Oxidation and Reduction in Wine - The Evil Twins of Chemistry


Oxidation and Reduction in Wine

The Evil Twins of Wine Chemistry

by Bob Peak

Two of the most common types of wine flaws faced by winemakers are oxidation and reduction issues.  The chemistry of these two types of flaws are related, as you will see.  Understanding the chemistry will help you avoid, and treat these issues.

When we talk about problems in wine, we often run across chemical reactions called “oxidation” or “reduction.” Since we usually talk about just one of those reactions at a time, it ends up sounding like that one stands alone. In reality, though, oxidation and reduction are more properly called “half reactions” and they work together to create a complete reaction. When I used to work in environmental labs, we often noted that to get one thing clean, you need to get something else dirty. In a parallel example, to get one thing oxidized, you need to get another thing reduced. That field of chemistry is named with the abbreviation redox.
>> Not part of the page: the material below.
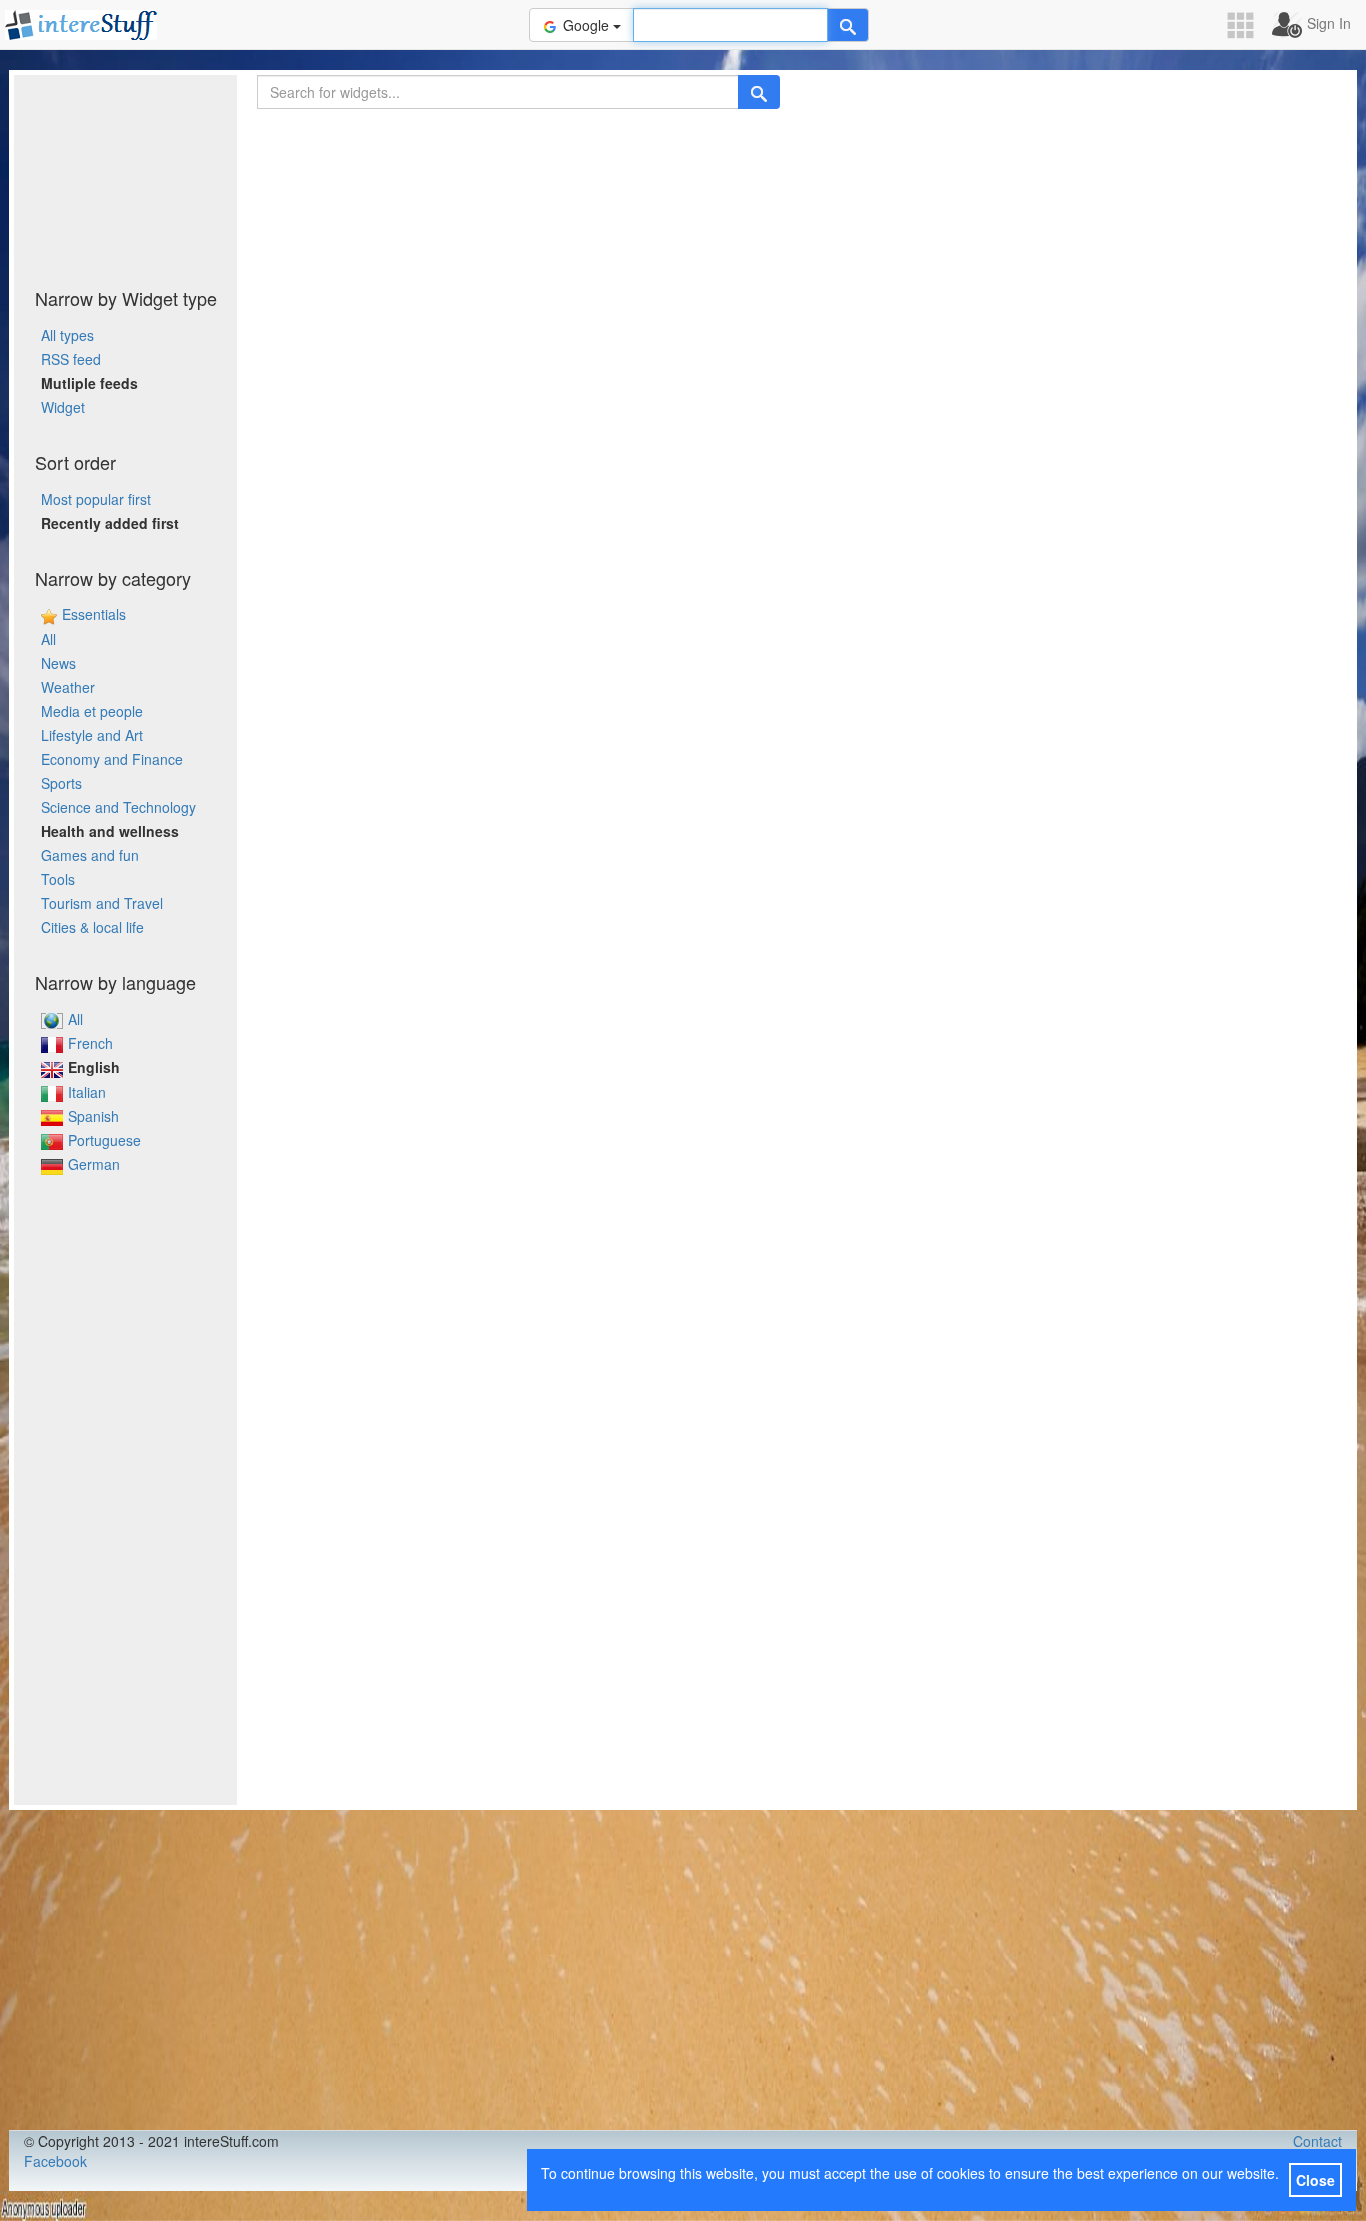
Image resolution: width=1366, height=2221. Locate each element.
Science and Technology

Keeping it as clear as I can, I will need to go through some redox basic chemistry before discussing the direct effects on wine. Oxidation and reduction are all about the exchange of electrons. Those negatively-charged particles that schoolroom charts depict as whizzing around atomic nuclei are naturally in balance with the positively-charged protons in the nucleus when an atom is in its most fundamental elemental state. We call that the zero oxidation state. Other configurations of electrons are possible for each element, but only in certain favored patterns. When an atom loses electrons, we call that oxidation and when one gains electrons it is reduction. Since it is challenging to remember which is which, my old chemistry professors gave us a mnemonic device based on a lion to help remember:


(see below, the lion is growling…)

LEO is “loss of electrons is oxidation” and GER is “gain of electrons is reduction.”

Younger colleagues here at The Beverage People have told me, at least at UC, they instead present the mnemonic:


Oxidation is loss, reduction is gain.

So if either of those works for you, keep it in mind when we get to actual wine reactions!



Mnemonic devices to help in remembering oxidation/reduction reactions



Oxygen is the principal oxidizer in wine and indeed gives the reaction its name.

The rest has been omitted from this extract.